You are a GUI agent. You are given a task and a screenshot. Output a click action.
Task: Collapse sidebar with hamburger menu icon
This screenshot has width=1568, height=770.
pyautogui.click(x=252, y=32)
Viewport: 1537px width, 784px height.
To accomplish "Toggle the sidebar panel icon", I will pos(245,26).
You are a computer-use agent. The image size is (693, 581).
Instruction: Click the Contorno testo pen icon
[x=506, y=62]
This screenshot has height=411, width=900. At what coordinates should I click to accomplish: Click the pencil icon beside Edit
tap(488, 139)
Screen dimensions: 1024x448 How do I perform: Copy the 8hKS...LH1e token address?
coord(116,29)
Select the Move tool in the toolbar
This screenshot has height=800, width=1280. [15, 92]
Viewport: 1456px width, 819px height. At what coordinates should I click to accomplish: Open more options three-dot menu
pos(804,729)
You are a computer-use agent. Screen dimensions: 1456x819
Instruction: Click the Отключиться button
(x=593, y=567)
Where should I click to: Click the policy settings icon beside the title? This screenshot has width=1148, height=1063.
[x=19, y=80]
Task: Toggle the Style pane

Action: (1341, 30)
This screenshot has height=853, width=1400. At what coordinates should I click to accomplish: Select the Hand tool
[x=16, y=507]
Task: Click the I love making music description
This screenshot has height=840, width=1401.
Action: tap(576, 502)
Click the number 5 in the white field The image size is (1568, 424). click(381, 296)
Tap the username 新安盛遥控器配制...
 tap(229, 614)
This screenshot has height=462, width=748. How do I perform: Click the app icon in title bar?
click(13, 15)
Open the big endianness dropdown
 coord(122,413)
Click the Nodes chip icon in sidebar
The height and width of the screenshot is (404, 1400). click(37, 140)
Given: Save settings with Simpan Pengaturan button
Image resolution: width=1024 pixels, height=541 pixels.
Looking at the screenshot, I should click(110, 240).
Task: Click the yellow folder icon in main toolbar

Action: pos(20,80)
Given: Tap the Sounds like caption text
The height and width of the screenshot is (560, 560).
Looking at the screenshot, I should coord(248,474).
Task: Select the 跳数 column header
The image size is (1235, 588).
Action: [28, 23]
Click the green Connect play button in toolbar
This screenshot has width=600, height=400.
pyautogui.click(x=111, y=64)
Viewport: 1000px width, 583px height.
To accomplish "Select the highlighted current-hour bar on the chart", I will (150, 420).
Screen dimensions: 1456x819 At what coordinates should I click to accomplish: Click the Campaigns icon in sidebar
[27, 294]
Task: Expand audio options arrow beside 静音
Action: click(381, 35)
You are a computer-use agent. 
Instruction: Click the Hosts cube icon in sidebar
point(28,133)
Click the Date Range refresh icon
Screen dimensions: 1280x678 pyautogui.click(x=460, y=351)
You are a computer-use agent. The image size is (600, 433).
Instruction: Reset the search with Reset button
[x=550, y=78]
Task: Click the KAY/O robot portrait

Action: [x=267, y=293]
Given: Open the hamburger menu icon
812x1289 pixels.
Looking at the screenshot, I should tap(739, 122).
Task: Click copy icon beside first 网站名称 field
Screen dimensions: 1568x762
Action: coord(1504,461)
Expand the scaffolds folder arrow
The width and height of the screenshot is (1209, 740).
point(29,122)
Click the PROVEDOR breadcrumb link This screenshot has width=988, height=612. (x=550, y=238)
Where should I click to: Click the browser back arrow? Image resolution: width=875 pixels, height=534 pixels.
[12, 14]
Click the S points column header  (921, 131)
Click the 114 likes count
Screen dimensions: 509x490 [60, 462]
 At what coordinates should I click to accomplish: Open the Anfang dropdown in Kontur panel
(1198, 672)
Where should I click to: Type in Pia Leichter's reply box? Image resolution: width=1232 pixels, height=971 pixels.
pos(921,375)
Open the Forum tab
++++
## Brief
Set out every line of the records above as a numbered list, skipping any blank lines.

## Worked solution
1. You are a GUI agent. You are given a task and a screenshot. Output a click action.
2. Task: Collapse sidebar with hamburger menu icon
3. This screenshot has width=1568, height=770.
4. pyautogui.click(x=252, y=32)
5. Viewport: 1537px width, 784px height.
6. To accomplish "Toggle the sidebar panel icon", I will pos(245,26).
7. You are a computer-use agent. The image size is (693, 581).
8. Instruction: Click the Contorno testo pen icon
9. [x=506, y=62]
10. This screenshot has height=411, width=900. At what coordinates should I click to accomplish: Click the pencil icon beside Edit
11. tap(488, 139)
12. Screen dimensions: 1024x448 How do I perform: Copy the 8hKS...LH1e token address?
13. coord(116,29)
14. Select the Move tool in the toolbar
15. This screenshot has height=800, width=1280. [15, 92]
16. Viewport: 1456px width, 819px height. At what coordinates should I click to accomplish: Open more options three-dot menu
17. pos(804,729)
18. You are a computer-use agent. Screen dimensions: 1456x819
19. Instruction: Click the Отключиться button
20. (x=593, y=567)
21. Where should I click to: Click the policy settings icon beside the title? This screenshot has width=1148, height=1063.
22. [x=19, y=80]
23. Task: Toggle the Style pane
24. Action: (1341, 30)
25. This screenshot has height=853, width=1400. At what coordinates should I click to accomplish: Select the Hand tool
26. [x=16, y=507]
27. Task: Click the I love making music description
28. This screenshot has height=840, width=1401.
29. Action: tap(576, 502)
30. Click the number 5 in the white field The image size is (1568, 424). click(381, 296)
31. Tap the username 新安盛遥控器配制...
32.  tap(229, 614)
33. This screenshot has height=462, width=748. How do I perform: Click the app icon in title bar?
34. click(13, 15)
35. Open the big endianness dropdown
36.  coord(122,413)
37. Click the Nodes chip icon in sidebar
38. The height and width of the screenshot is (404, 1400). click(37, 140)
39. Given: Save settings with Simpan Pengaturan button
40. Image resolution: width=1024 pixels, height=541 pixels.
41. Looking at the screenshot, I should click(110, 240).
42. Task: Click the yellow folder icon in main toolbar
43. Action: pos(20,80)
44. Given: Tap the Sounds like caption text
45. The height and width of the screenshot is (560, 560).
46. Looking at the screenshot, I should coord(248,474).
47. Task: Select the 跳数 column header
48. The image size is (1235, 588).
49. Action: [28, 23]
50. Click the green Connect play button in toolbar
51. This screenshot has width=600, height=400.
52. pyautogui.click(x=111, y=64)
53. Viewport: 1000px width, 583px height.
54. To accomplish "Select the highlighted current-hour bar on the chart", I will (150, 420).
55. Screen dimensions: 1456x819 At what coordinates should I click to accomplish: Click the Campaigns icon in sidebar
56. [27, 294]
57. Task: Expand audio options arrow beside 静音
58. Action: click(381, 35)
59. You are a computer-use agent. 
60. Instruction: Click the Hosts cube icon in sidebar
61. point(28,133)
62. Click the Date Range refresh icon
63. Screen dimensions: 1280x678 pyautogui.click(x=460, y=351)
64. You are a computer-use agent. The image size is (600, 433).
65. Instruction: Reset the search with Reset button
66. [x=550, y=78]
67. Task: Click the KAY/O robot portrait
68. Action: [x=267, y=293]
69. Given: Open the hamburger menu icon
70. 812x1289 pixels.
71. Looking at the screenshot, I should tap(739, 122).
72. Task: Click copy icon beside first 网站名称 field
73. Screen dimensions: 1568x762
74. Action: coord(1504,461)
75. Expand the scaffolds folder arrow
76. The width and height of the screenshot is (1209, 740).
77. point(29,122)
78. Click the PROVEDOR breadcrumb link This screenshot has width=988, height=612. (x=550, y=238)
79. Where should I click to: Click the browser back arrow? Image resolution: width=875 pixels, height=534 pixels.
80. [12, 14]
81. Click the S points column header  (921, 131)
82. Click the 114 likes count
83. Screen dimensions: 509x490 [60, 462]
84.  At what coordinates should I click to accomplish: Open the Anfang dropdown in Kontur panel
85. (1198, 672)
86. Where should I click to: Type in Pia Leichter's reply box? Image resolution: width=1232 pixels, height=971 pixels.
87. pos(921,375)
88. Open the Forum tab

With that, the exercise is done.